▶ _Passage provided_
The Criminal Court has concluded hearings into the trial of Ahmed Najah who stands accused of murdering his girlfriend Mariyam Sheereen of Laamu Gan ‘Thundi’ Ward in 2010.
During the last hearing of the case yesterday (March 25) the Criminal Court’s Chief Judge Abdulla Mohamed took the concluding statements from both Prosecutor General’s (PG) Office lawyers and Najah himself.
Local newspapers reported that Judge Abdulla Mohamed announced that a verdict will be reached in April.
Speaking at the court, the PG’s lawyer said that witness statements reveal that Najah had threatened to kill his girlfriend, and that the last time anyone saw Sheereen alive was when she entered Najah’s room on the same night she was reported missing.
State lawyers told the court that Najah had come out of the room several times, locking the door each time.
There was an unpleasant smell coming from Najah’s room after Sheereen disappeared and later he was seen leaving the room carrying a suitcase, the state lawyers told the judges.
According to the state lawyer, they have obtained video footage showing a man wearing slippers of the kind that Najah wore carrying a suitcase.
The lawyer also said that the witness statements prove that Najah took a taxi to the building where Sheereen’s body was found.
Furthermore, state lawyers told the court that the suitcase was found to have DNA samples matching Sheereen’s and all the evidence and witnesses collected were enough to rule that Najah was guilty of murdering Sheereen.
Najah’s defense lawyer, however, told the judges that just because no one saw Sheereen leaving Najah’s room that night it did not prove that she did not leave the room that night.
Najah’s lawyer said that the unpleasant smell reported by witnesses had come from a towel.
He noted that the doctors were unable to tell exactly how Sheereen was murdered and that Islamic Fiqh Academies had advised that DNA tests be run using independent laboratories.
He also said that DNA test reports could not be used to prove a murder case.
Sheereen was reported missing on 31 December 2009 by her family and on January 4, 2010, her body was discovered by a construction worker at Maafanu Angaagirige – a house under construction – hidden under a pile of sand bags.
In August 2010, Deputy Prosecutor General Hussain Shameem raised murder charges against Najah in court and presented two witnesses – a taxi driver and a person who lived in the same apartment.
Police allege that Najah murdered Sheereen in the apartment in which they both lived, before putting her body into a 2.5 foot-long suitcase and transporting it to the construction site by taxi cab.
Shameem presented a man identified as Haneef who lived in the same apartment with Sheereen and Najah as a witness, and also the taxi driver who carried the suitcase subsequently found to have contained Sheereen’s body.

▶ _Available data_
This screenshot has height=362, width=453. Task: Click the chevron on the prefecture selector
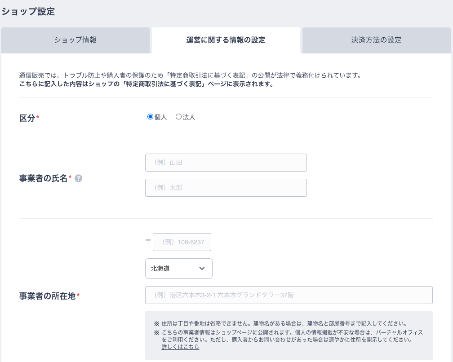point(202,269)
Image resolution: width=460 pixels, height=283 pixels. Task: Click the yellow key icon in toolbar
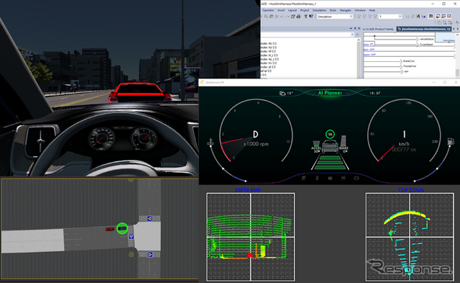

▶ _Brief 1_
Retype part of the report on the Najah murder trial, beginning at the words "Najah’s defense lawyer, however, told" and stopping after the words "room that night.".
▶ _Brief 2_
In the report on the Najah murder trial, shorten the paragraph that begins "Sheereen was reported missing" while keeping its main facts.
The material isn't needed for anything here.

▶ _Output 1_
Najah’s defense lawyer, however, told the judges that just because no one saw Sheereen leaving Najah’s room that night it did not prove that she did not leave the room that night.

▶ _Output 2_
Sheereen's family reported her missing on 31 December 2009. On January 4, 2010, a construction worker found her body hidden under sand bags at Maafanu Angaagirige, a house under construction.